_ESERCIZI PROPOSTI_
1. Nell'estratto sulle riforme economiche, in quale luogo le parti sociali avevano incontrato il Governo?
2. Riprendi l'estratto sulle riforme economiche proseguendolo dopo la sua ultima frase.

È esattamente quello che poco prima tutte le parti sociali – imprese, banche, sindacati – avevano chiesto al Governo nell'incontro a Palazzo Chigi. Interventi immediati per rigore e crescita. Non senza indicare nel merito, come utilmente sollecitato in queste settimane dal capo dello Stato, le priorità: dall'alleggerimento della pressione fiscale su imprese e lavoro alle liberalizzazioni.

Ma le cose da fare si conoscono. Si conoscono da anni. Le si elenca stagione dopo stagione nelle considerazioni finali del Governatore della Banca d'Italia, nelle relazioni dei presidenti della Confindustria, nelle giaculatorie dell'Antitrust, persino negli editoriali dei giornali. Il problema è farle. Il problema è una politica che si assuma la responsabilità delle scelte, anche se impopolari.

_MATERIALE FORNITO_
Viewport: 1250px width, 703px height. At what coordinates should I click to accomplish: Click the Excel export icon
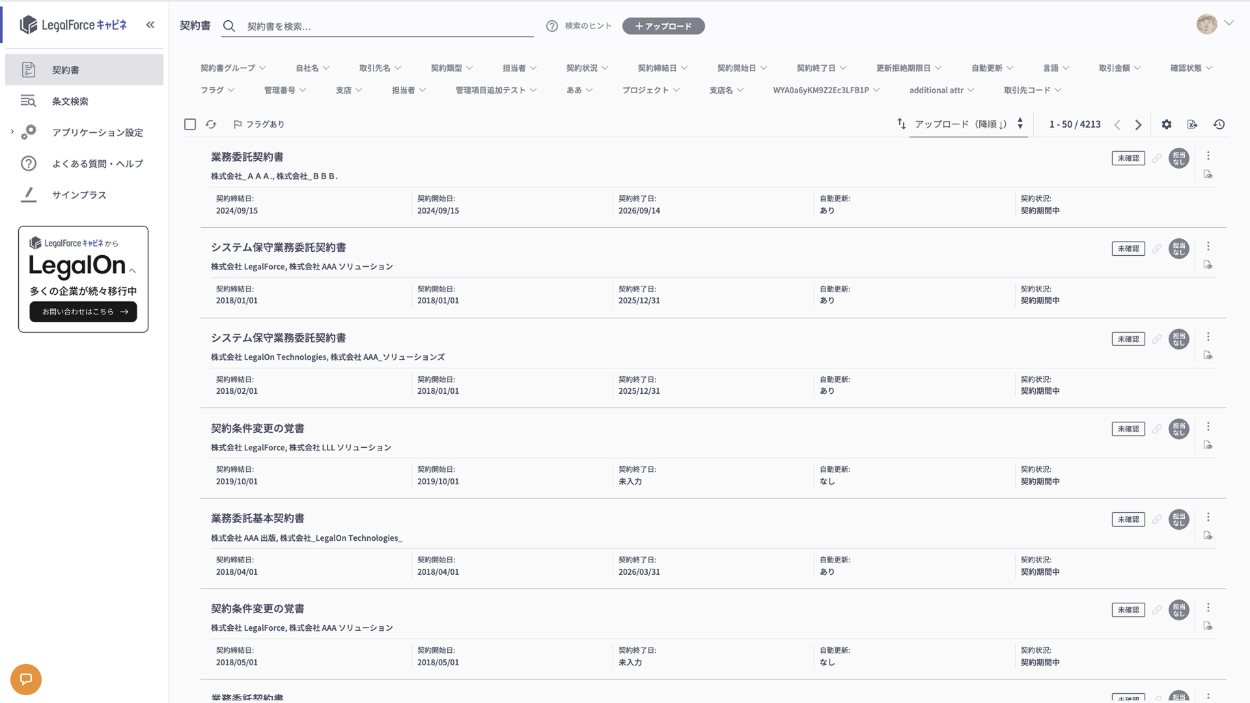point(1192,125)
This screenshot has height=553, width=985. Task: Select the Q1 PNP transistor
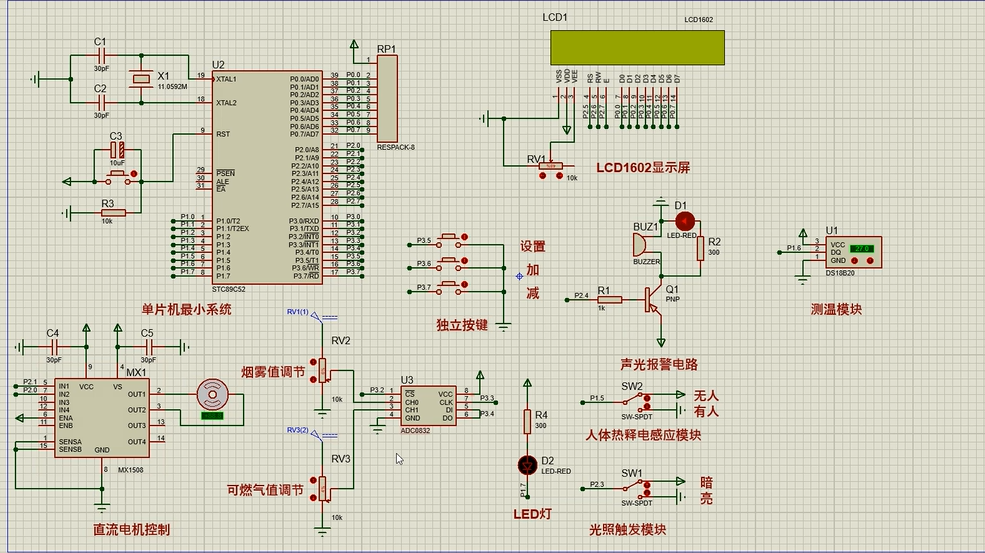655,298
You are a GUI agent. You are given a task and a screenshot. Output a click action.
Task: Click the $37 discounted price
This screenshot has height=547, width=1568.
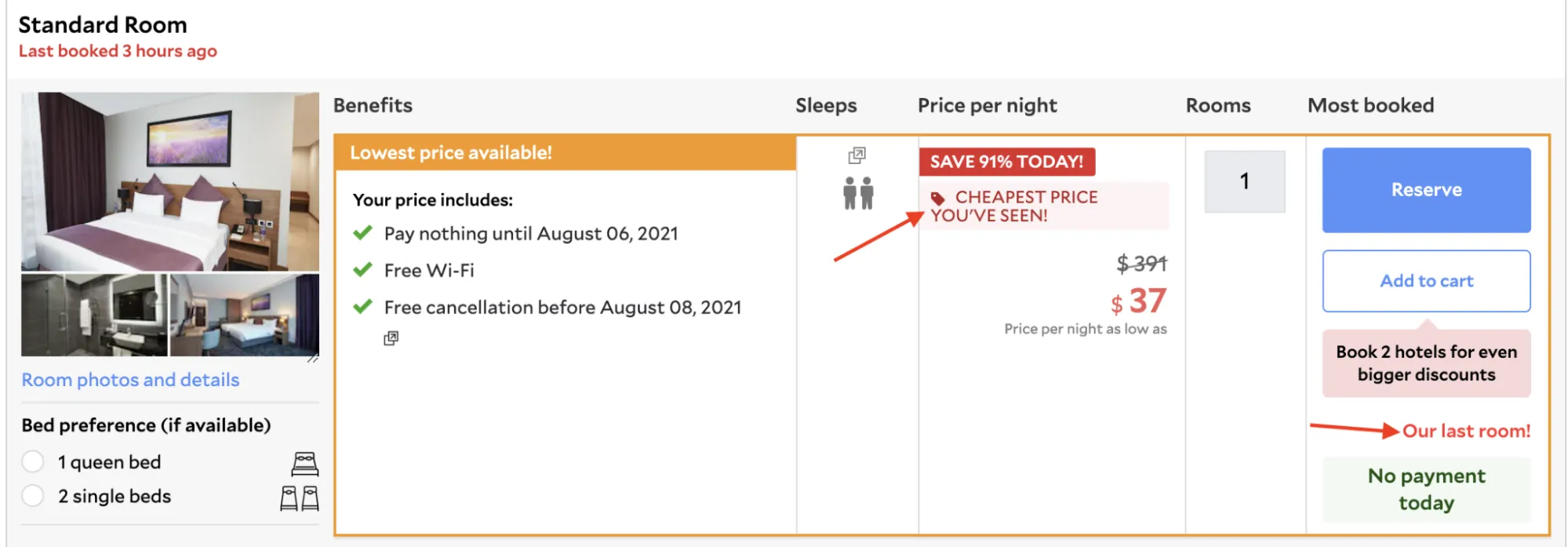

* * *

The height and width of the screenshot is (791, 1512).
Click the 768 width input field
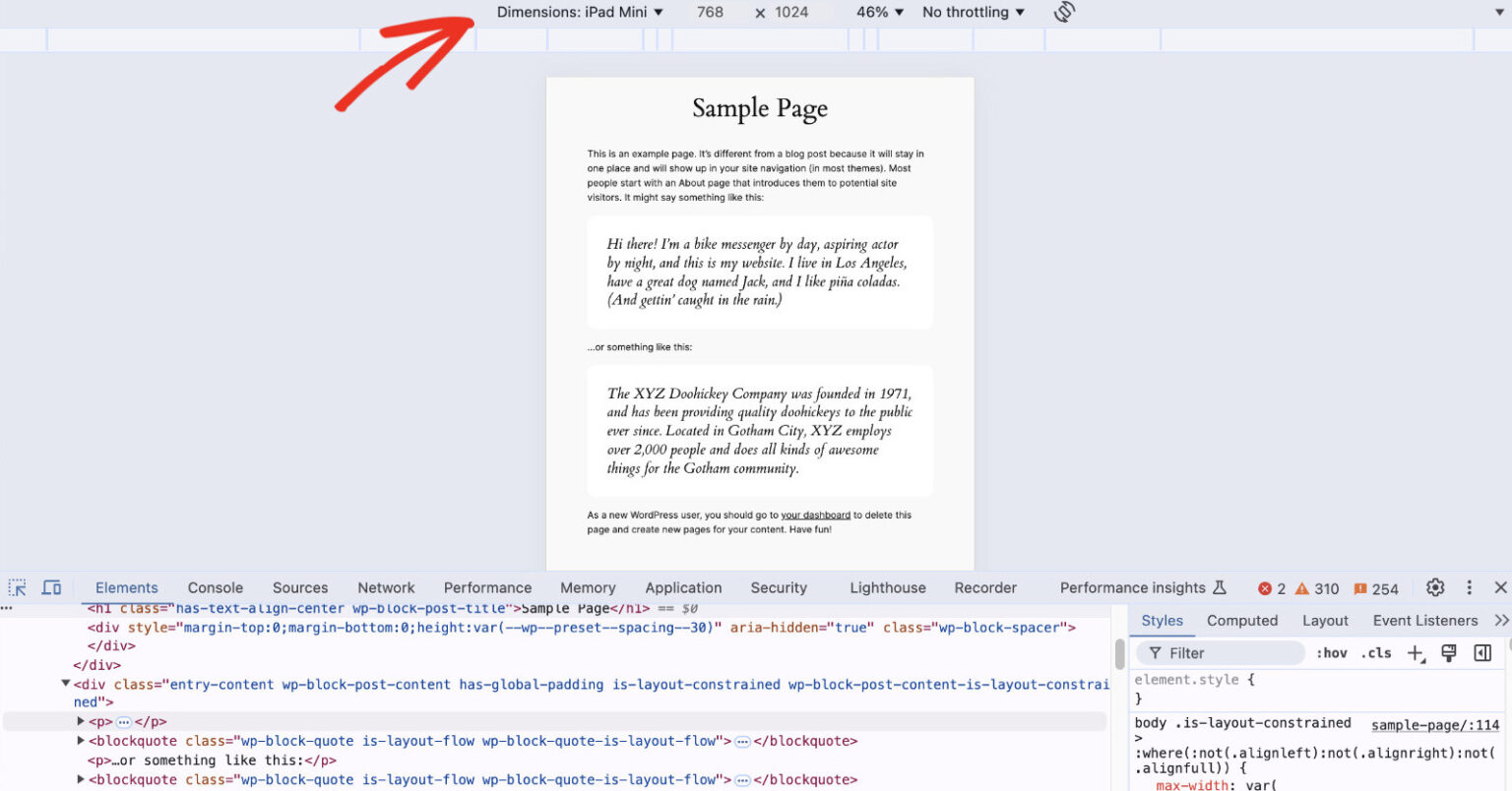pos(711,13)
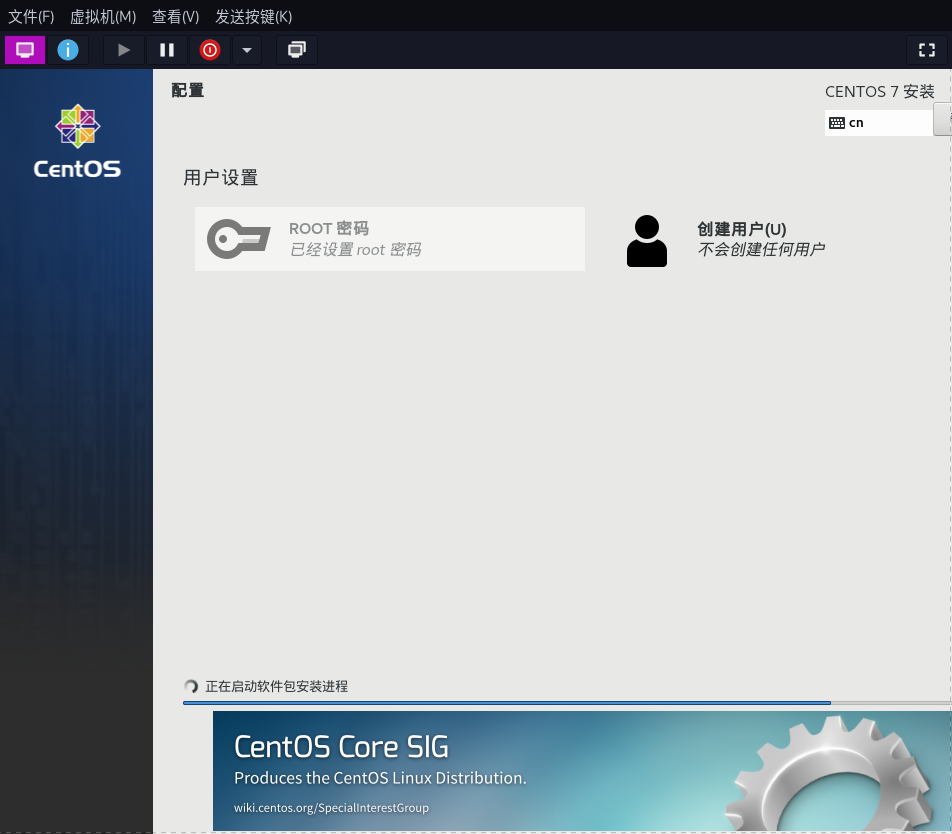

_RISPOSTE AGLI ESERCIZI_
1. A Palazzo Chigi.

2.
Al punto in cui siamo quelle scelte non possono più essere rinviate. Chiudere per ferie mentre i mercati colpiscono i nostri titoli sarebbe una scelta irresponsabile. Le parti sociali hanno già fissato una nuova riunione all'inizio della prossima settimana: il Governo si metta alla guida del confronto, con le reponsabilità che le sono proprie, e contribuisca a individuare dieci misure da approvare entro giovedì con uno o più decreti in Consiglio dei ministri.

Misure per mettere in sicurezza i conti e misure per lo sviluppo, perché è agendo in questa duplice direzione che si può spegnere l'incendio. È vero, la manovra è stata giudicata positivamente in Europa. Ma non è bastata ai mercati finanziari. Il Sole 24 Ore lo aveva preannunciato il giorno stesso dell'approvazione: bisognava fare di più.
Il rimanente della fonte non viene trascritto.